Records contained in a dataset
= Beginning of Section =
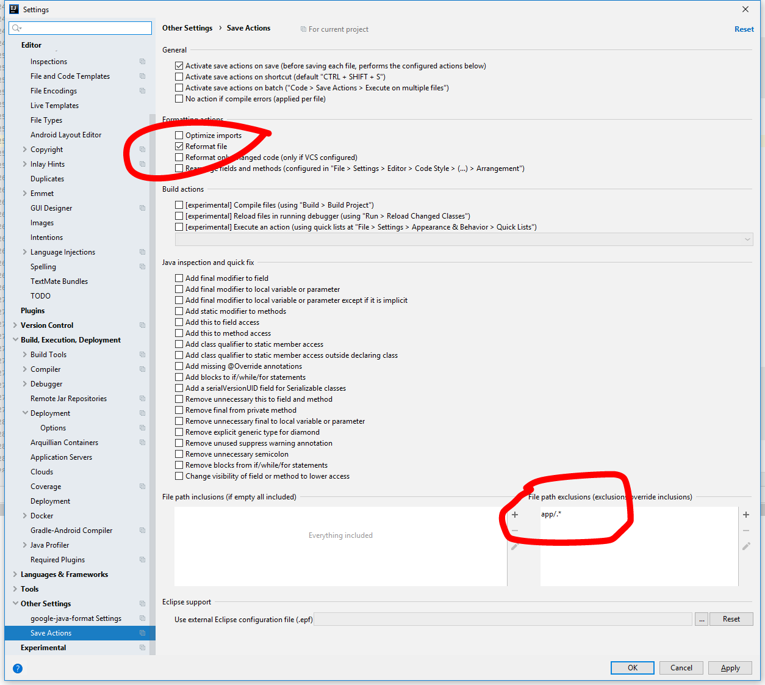
Task: Add an inclusion pattern with the plus icon
Action: 514,515
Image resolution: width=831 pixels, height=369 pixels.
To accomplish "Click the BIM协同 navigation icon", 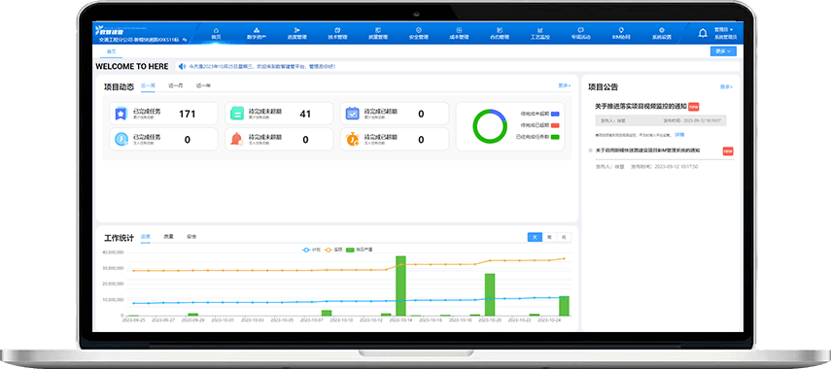I will (621, 30).
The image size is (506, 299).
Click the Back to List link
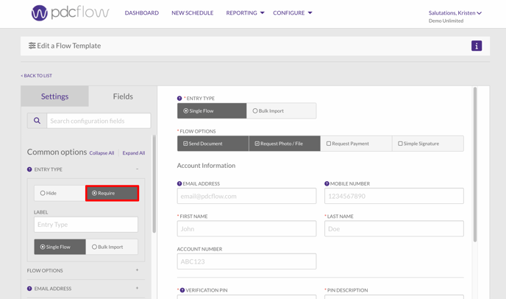point(36,76)
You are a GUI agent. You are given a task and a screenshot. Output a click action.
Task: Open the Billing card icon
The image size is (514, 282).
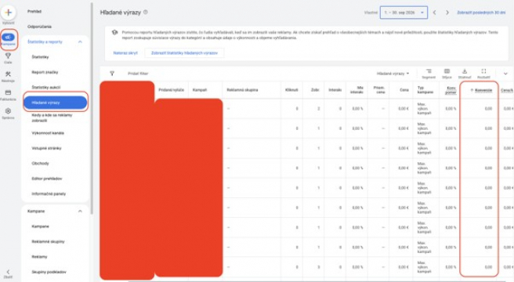[8, 92]
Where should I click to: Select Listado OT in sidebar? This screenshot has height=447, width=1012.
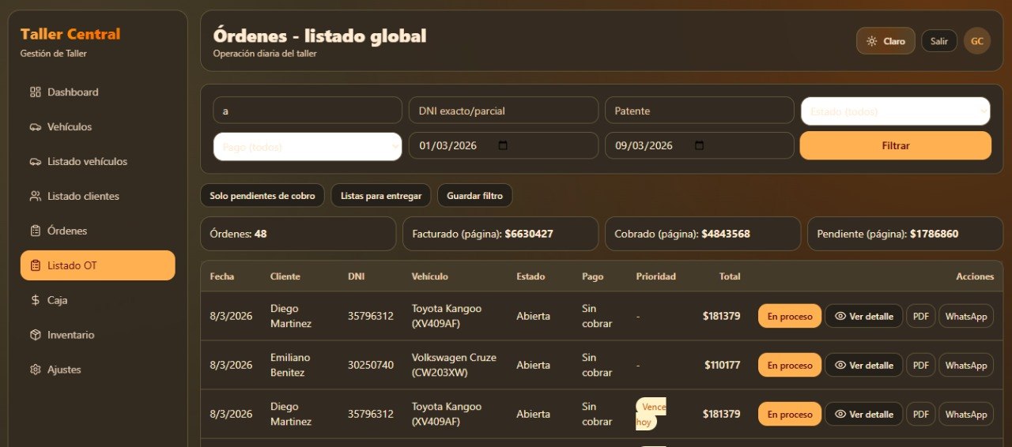[x=98, y=265]
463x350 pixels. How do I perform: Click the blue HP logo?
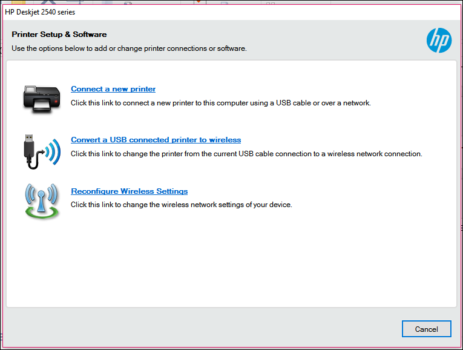pos(439,41)
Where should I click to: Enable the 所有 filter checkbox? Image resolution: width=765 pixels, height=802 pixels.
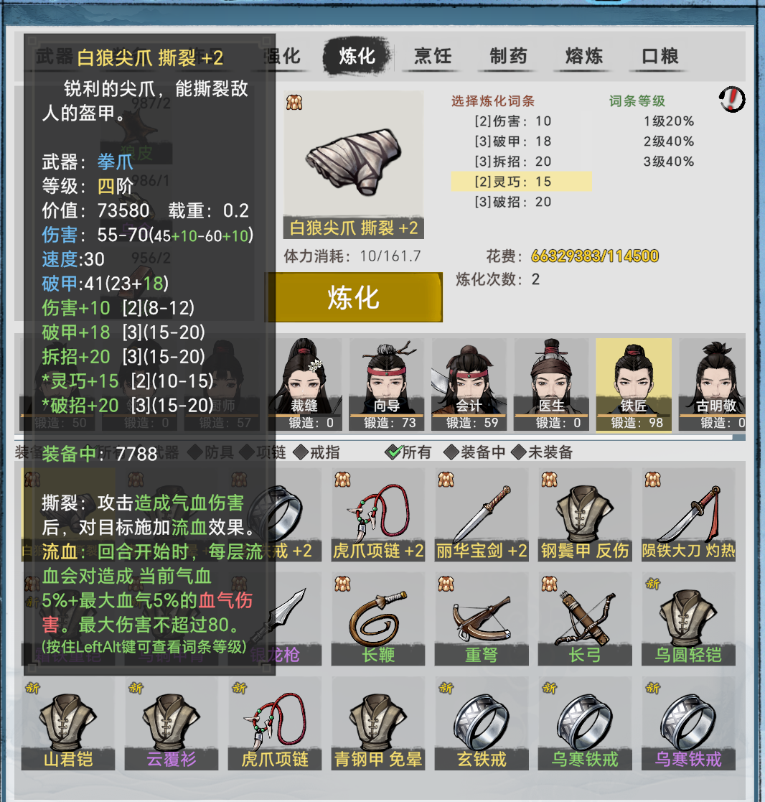point(408,452)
= End of Section =
Assigned task: Leave out the pictures and copy exactly the lines from the one with "Where should I click to: Select" through the last line of the records above.

Task result:
Where should I click to: Select Listado OT in sidebar? This screenshot has height=447, width=1012.
[x=98, y=265]
463x350 pixels. How do I perform: Click the blue HP logo?
pos(439,41)
Where should I click to: Enable the 所有 filter checkbox? Image resolution: width=765 pixels, height=802 pixels.
point(408,452)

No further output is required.